On Behalf of | Jun 27, 2014 | Car Accidents

We often speak of “car accidents” when we mean a crash or collision involving one or more vehicles. In reality, most of those so-called accidents are no accidents, at least in the sense that they are not foreseeable. If an individual consumes a dozen alcoholic drinks in a short period of time resulting in a high blood alcohol content measurement and then attempts to drive, no one is surprised then the crash into another vehicle because of their intoxication.

And when a driver exceeds the speed limit by 20 or 30 miles per hour, it is not surprising that they lose control and crash or strike another vehicle. While they all may be “accidental” in that a driver did not intend to crash into a particular vehicle, negligent behavior, whether sending text messages, putting on makeup, driving drunk or any one of the thousands of activities one should not perform while driving all make it likely that a driver will be involved in a car accident.

Some incidents involving cars do come closer to the definition of an accident. A tragic, fatal car accident involving a rotted tree in western Pennsylvania is an example. A woman, her boyfriend, and four of her children were traveling along a road when a tree collapsed and crashed onto the top of their vehicle as it passed.

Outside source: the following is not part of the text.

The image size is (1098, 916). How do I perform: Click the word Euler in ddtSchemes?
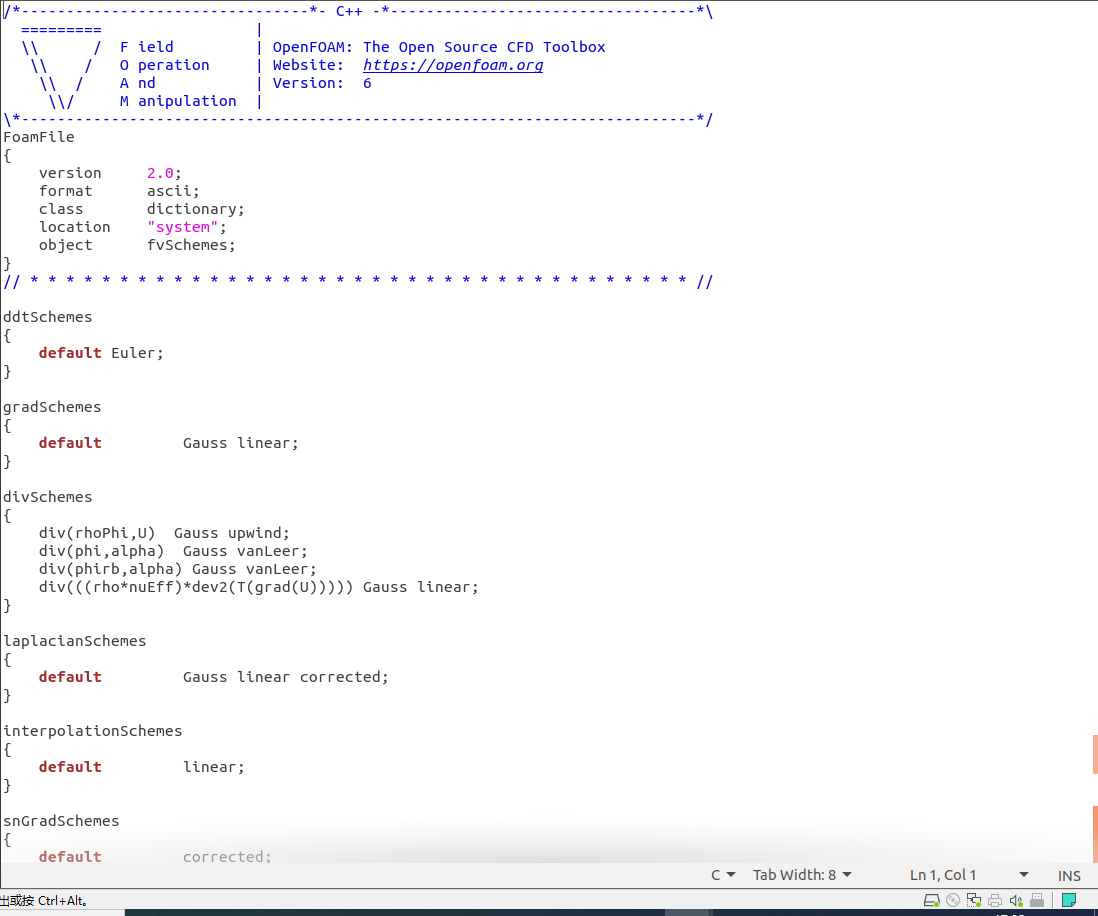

Two of the girls were killed, according to the medical examiner, by blunt force trauma caused by the tree crashing through the roof of the vehicle. The driver, the mother’s boyfriend was left unconscious by the crash.

The tree, which apparently fell due to dry rot, caused the freak accident. Had it fallen a second later, the vehicle would have passed without incident. But even this, perhaps, was no accident. If the tree was on private property, there could be some liability, if the owner was aware of the dangerous location and condition of the tree.

If the tree was on public right of way, the county or state could be responsible, as they have an obligation to maintain the highways in a safe condition, including removing overhanging trees that could collapse onto the highway.